Igreja: Francisco desafia bispos europeus a ser «artesãos e arquitetos da paz e da unidade»

Aos participantes da Assembleia da Comissão dos Episcopados da Comunidade Europeia (COMECE), Papa lembrou “sonhos dos pais do projeto Europa” e pediu “olhos no horizonte” longe das “prisões das burocracias” para contribuir para a "construção da paz"

 

Queridos irmãos e irmãs, bom dia, sejam bem-vindos!

Agradeço ao novo Presidente e desejo-lhe as maiores felicidades para o seu serviço. Para o Cardeal Hollerich vai a minha sincera gratidão. Ele nunca pára, nunca pára! E saúdo-vos a todos agradecendo pelo vosso trabalho, também exigente e apaixonante, se não ficardes presos à burocracia e mantiverdes os olhos alto no horizonte, nos valores inspiradores do projeto-Europa. Por isso, hoje gostaria de me deter brevemente convosco sobre dois focos, que correspondem aos dois grandes "sonhos" dos pais fundadores da Europa: o sonho da unidade e o sonho da paz.

A unidade. Sobre este primeiro ponto é fundamental precisar que a Europa não pode ser uma unidade uniforme, homóloga, mas pelo contrário deve ser uma unidade que respeite e valorize as singularidades, as peculiaridades dos povos e culturas que a compõem.

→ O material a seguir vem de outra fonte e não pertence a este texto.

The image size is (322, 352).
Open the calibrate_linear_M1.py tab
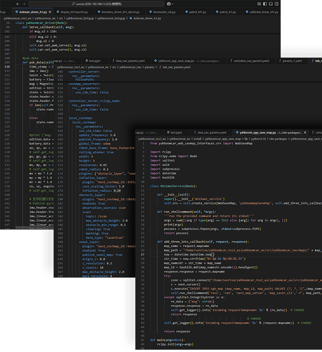[x=263, y=11]
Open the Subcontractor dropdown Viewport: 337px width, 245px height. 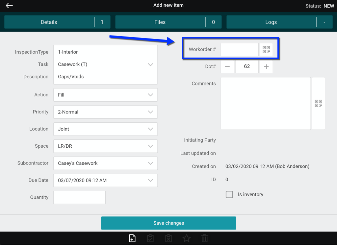(x=105, y=163)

Pensemos nos pais fundadores: eles pertenciam a diferentes países e culturas: De Gasperi e Spinelli da Itália, Monnet e Schuman da França, Adenauer da Alemanha, Spaak da Bélgica, Beck de Luxemburgo, para recordar os principais. A riqueza da Europa reside na convergência de diferentes fontes de pensamento e experiências históricas. Como um rio, vive dos seus afluentes. Se os afluentes estiverem enfraquecidos ou bloqueados, todo o rio é afetado e perde força. A originalidade dos afluentes. Devemos respeitar isso: a originalidade de cada país.

Esta é a primeira ideia para a qual chamo a vossa atenção: a Europa tem futuro se for verdadeiramente uma união e não uma redução de países com as respetivas características. O desafio é precisamente este: a unidade na diversidade. E é possível se houver uma forte inspiração; caso contrário, prevalece o aparato, prevalece o paradigma tecnocrático, que, no entanto, não é fecundo porque não emociona as pessoas, não atrai as novas gerações, não envolve as forças vivas da sociedade na construção de um projeto comum.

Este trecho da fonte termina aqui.